実は昨日、ホームルームが終わって、夏休みの喜びに沸き立つ騒がしい教室から出ようとした時だった。

「おい。三枝」

「なんだ。山地か」

「あのさ、八月一日から一週間くらいまで暇かな?」

「…まぁ、色々用事はあると思うけど。何だよ」

「うちのお祖母さんがさ、海の近くで店やってんだよ。そこで遊んだり、ご飯も作るっていう条件でバイトに来ないかって誘われててさ。一緒にいかねー?」

「うーん。いつまでに返事すりゃ良い?」

「できれば、三日前くらいまでかな」

「じゃ、考えさせてくんない?」

「わかった!!じゃあ、俺部活いくわ!」

「おう。またな」

山地は嬉しそうに走っていった。

…ーと言う訳で、俺は山地に誘われていたのだ。返事は遅らせたものの、きっとアイツは気付いてるんだろうな。

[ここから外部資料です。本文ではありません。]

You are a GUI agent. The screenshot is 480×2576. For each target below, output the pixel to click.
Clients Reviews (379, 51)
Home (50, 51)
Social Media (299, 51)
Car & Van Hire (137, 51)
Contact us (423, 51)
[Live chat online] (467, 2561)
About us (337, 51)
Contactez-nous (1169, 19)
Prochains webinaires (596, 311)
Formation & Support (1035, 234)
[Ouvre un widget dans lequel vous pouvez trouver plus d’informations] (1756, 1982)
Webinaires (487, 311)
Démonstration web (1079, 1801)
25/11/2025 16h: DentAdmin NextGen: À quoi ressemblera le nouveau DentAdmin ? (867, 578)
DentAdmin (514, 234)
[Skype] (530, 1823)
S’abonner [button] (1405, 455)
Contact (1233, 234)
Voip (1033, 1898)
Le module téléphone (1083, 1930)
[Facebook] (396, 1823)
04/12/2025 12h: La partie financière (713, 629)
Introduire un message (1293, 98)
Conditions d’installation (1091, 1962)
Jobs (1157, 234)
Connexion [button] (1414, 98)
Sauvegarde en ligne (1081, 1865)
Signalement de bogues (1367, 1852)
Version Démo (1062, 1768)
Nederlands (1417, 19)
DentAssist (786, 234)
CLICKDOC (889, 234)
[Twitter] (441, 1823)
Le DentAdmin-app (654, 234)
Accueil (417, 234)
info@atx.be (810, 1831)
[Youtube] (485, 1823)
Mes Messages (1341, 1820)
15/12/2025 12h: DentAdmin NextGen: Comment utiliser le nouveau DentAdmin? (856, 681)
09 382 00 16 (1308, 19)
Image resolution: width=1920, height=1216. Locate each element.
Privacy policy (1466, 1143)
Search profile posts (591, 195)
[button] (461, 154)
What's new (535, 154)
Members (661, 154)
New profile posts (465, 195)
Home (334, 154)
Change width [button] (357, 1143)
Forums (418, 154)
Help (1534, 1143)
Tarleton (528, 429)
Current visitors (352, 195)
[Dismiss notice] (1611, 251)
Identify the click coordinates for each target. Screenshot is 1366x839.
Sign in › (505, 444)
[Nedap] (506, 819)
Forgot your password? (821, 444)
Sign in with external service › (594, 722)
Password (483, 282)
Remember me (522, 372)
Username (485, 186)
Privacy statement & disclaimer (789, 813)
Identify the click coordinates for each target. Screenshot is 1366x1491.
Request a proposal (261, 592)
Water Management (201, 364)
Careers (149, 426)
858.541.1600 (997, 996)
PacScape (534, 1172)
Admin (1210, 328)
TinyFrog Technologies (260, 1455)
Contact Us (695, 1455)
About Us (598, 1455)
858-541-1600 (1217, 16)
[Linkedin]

俺が山地に「考えさせて」と言う時は必ず予定があっても空けるってことを。

基本的に俺はその場で『OK』は出さない。もし、当日行けなくなったり行きたくなくなったら相手に失礼だし、大概は面倒だから。

でも、山地との時は別だ。高一からの付き合いで、山地とはずっと一緒にツルんできた。